Conhecimentos tradicionais
Passados de geração em geração ao longo dos séculos, os conhecimentos tradicionais de ribeirinhos, agricultores familiares, índios, povos quilombolas e de comunidades tradicionais de matriz africana também possuem um alto potencial de exploração econômica. Na verdade, ao longo da história, este saber já vem sendo de alguma forma explorado, mas não necessariamente da forma adequada.
“Muitos de nós usamos, desde os tempos coloniais, ervas, chás, formas de curar por meio de recursos naturais que possuímos no Brasil com a nossa grande diversidade”, ressaltou a ministra da Secretaria de Políticas de Promoção da Igualdade Racial da Presidência da República (Seppir), Nilma Lino Gomes. “Lamentavelmente, a escravidão foi uma forma de usufruir da mão de obra de trabalho de povos e comunidades africanas escravizadas no Brasil”, completou, pedindo a atenção dos senadores para a proteção das comunidades tradicionais que, em sua grande maioria, contam com poucos recursos financeiros.
Por outro lado, as atuais regras de repartição e regularização, que orientam a devolução de parte dos benefícios econômicos adquiridos a partir do uso comercial do patrimônio genético ou dos conhecimentos tradicionais de um povo, também não beneficiam as comunidades tradicionais brasileiras. De acordo com o Ministério do Desenvolvimento, Indústria e Comércio Exterior (Mdic), nos 15 anos da lei que tenta inibir a biopirataria no Brasil (Medida Provisória 2.186-16/2001), apenas 110 contratos de repartição de benefícios feitos. Desses, apenas um foi celebrado com uma comunidade indígena.

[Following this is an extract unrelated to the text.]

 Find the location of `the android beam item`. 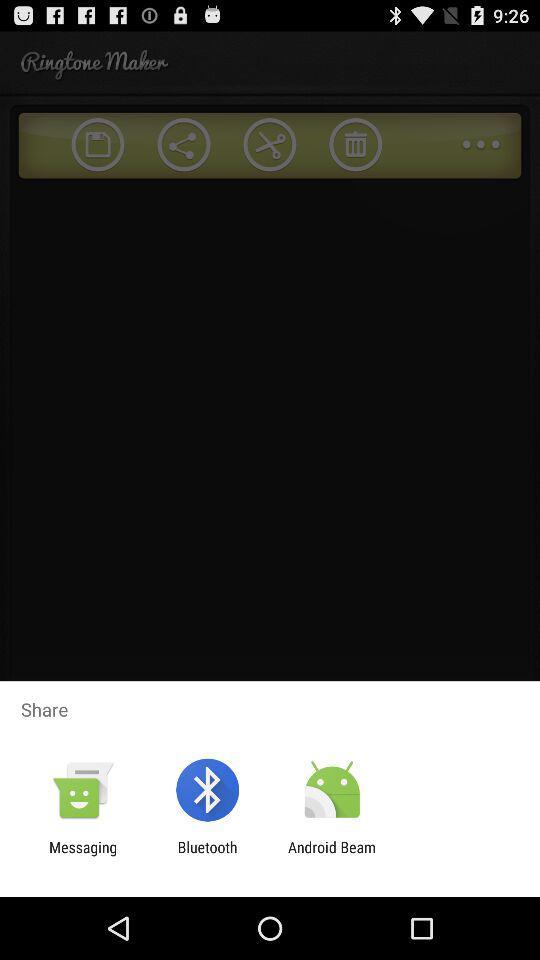

the android beam item is located at coordinates (332, 855).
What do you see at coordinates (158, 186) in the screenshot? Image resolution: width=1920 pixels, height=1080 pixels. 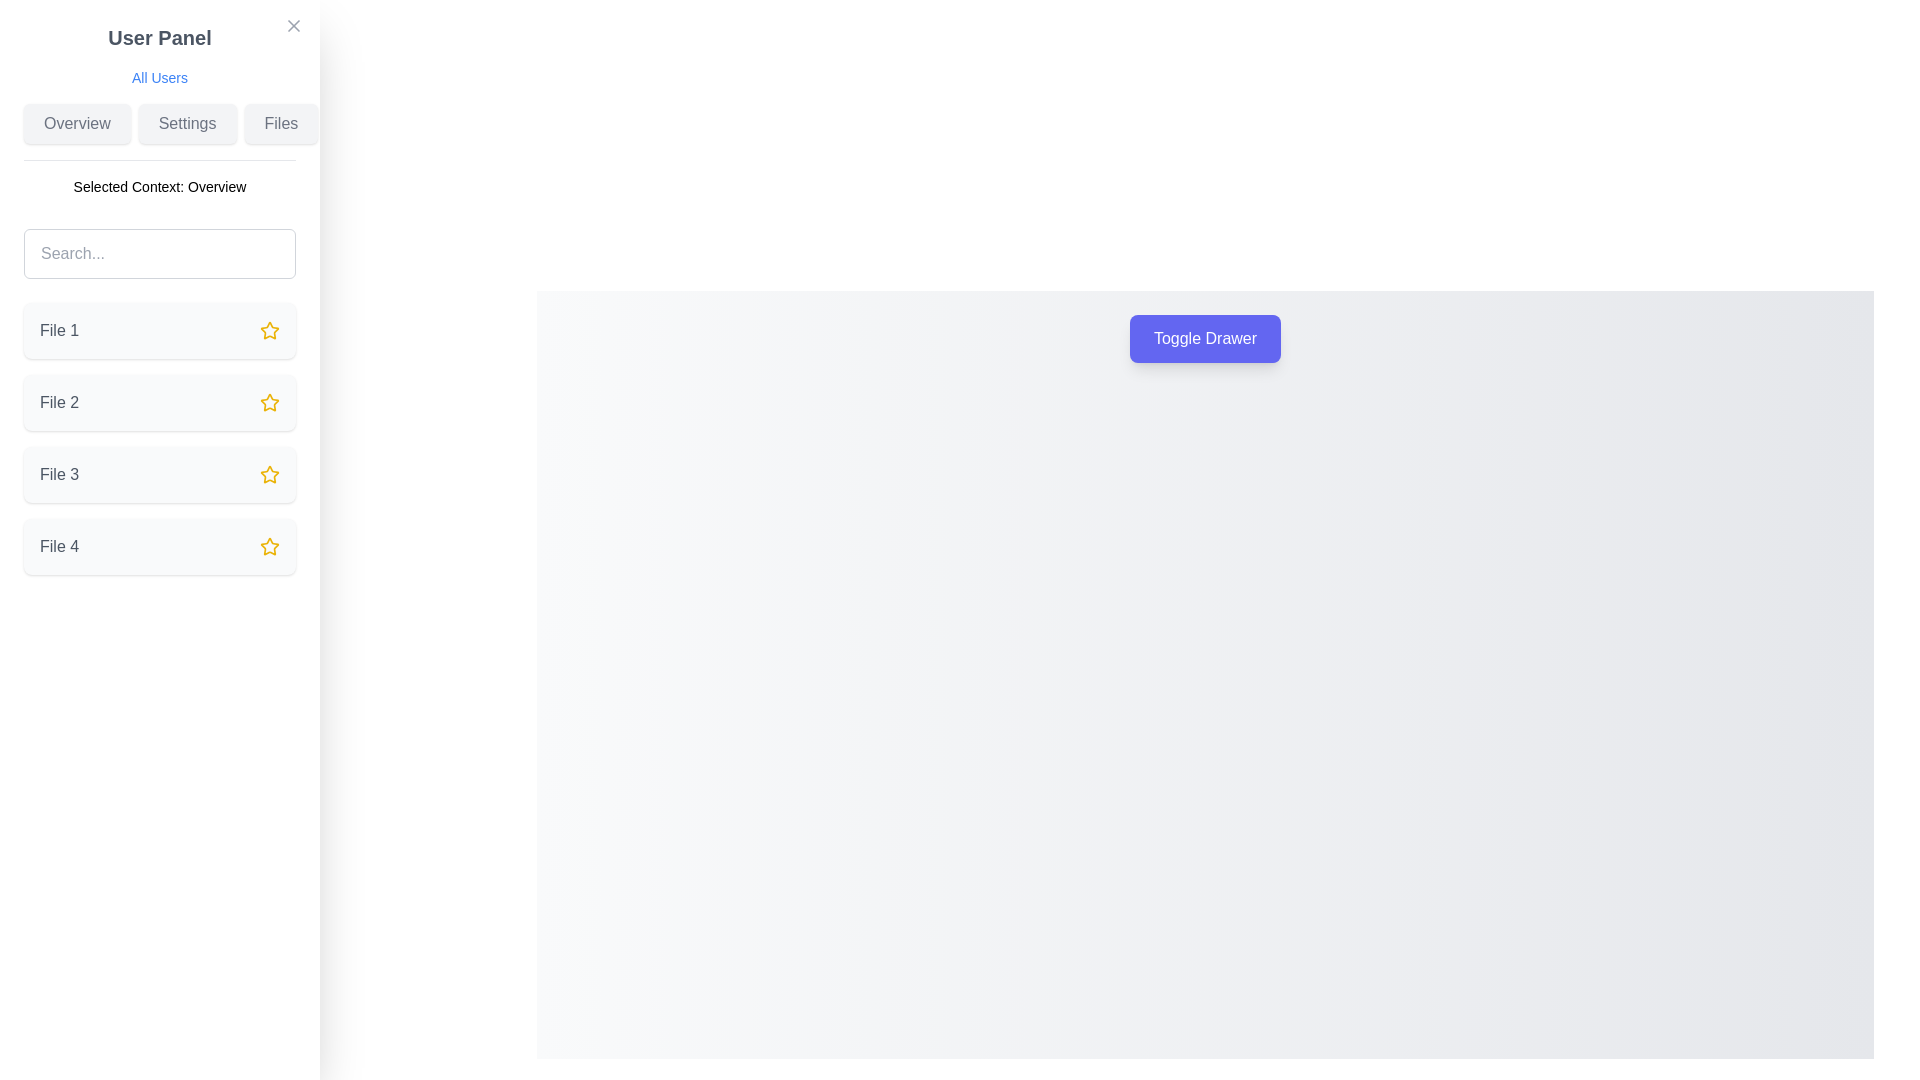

“O que temos hoje, além de prejudicar a academia e a indústria, também prejudica as comunidades tradicionais dos povos indígenas”, afirmou Rafael de Sá Marques, representante do Mdic. “Falar em 110 contratos de repartição de benefício é um desperdício, é quase um insulto ao nosso povo e à capacidade que se poderia ter, de geração de renda, de empregos, de desenvolvimento econômico”, concluiu.
Tramitação
O novo Marco da Biodiversidade é um projeto da Presidência da República, enviado ao Congresso Nacional em junho de 2014, sob urgência constitucional, que estabelece prazo de votação de 45 dias para cada Casa Legislativa. Após ter sido aprovado na Câmara dos Deputados, o projeto chegou no início de fevereiro ao Senado Federal tramitando conjuntamente nas comissões de Ciência, Tecnologia, Inovação, Comunicação e Informática (CCT), de Meio Ambiente, Defesa do Consumidor e Fiscalização e Controle (CMA) e de Agricultura e reforma Agrária (CRA), de Constituição, Justiça e Cidadania (CCJ) e de Assuntos Econômicos (CAE).
Para garantir o cumprimento do prazo regimental e promover os aperfeiçoamentos que ainda cabem na matéria, os senadores decidiram realizar uma agenda comum das comissões e organizaram um ciclo de debates que deve trazer entre os dias 17 e 24 representantes da comunidade científica, do governo federal e dos movimentos sociais. O objetivo é afinar o texto e resolver as polêmicas que ainda rodam a matéria, como as regras que nortearam a exploração por pesquisadores e laboratórios internacionais da riqueza natural brasileira.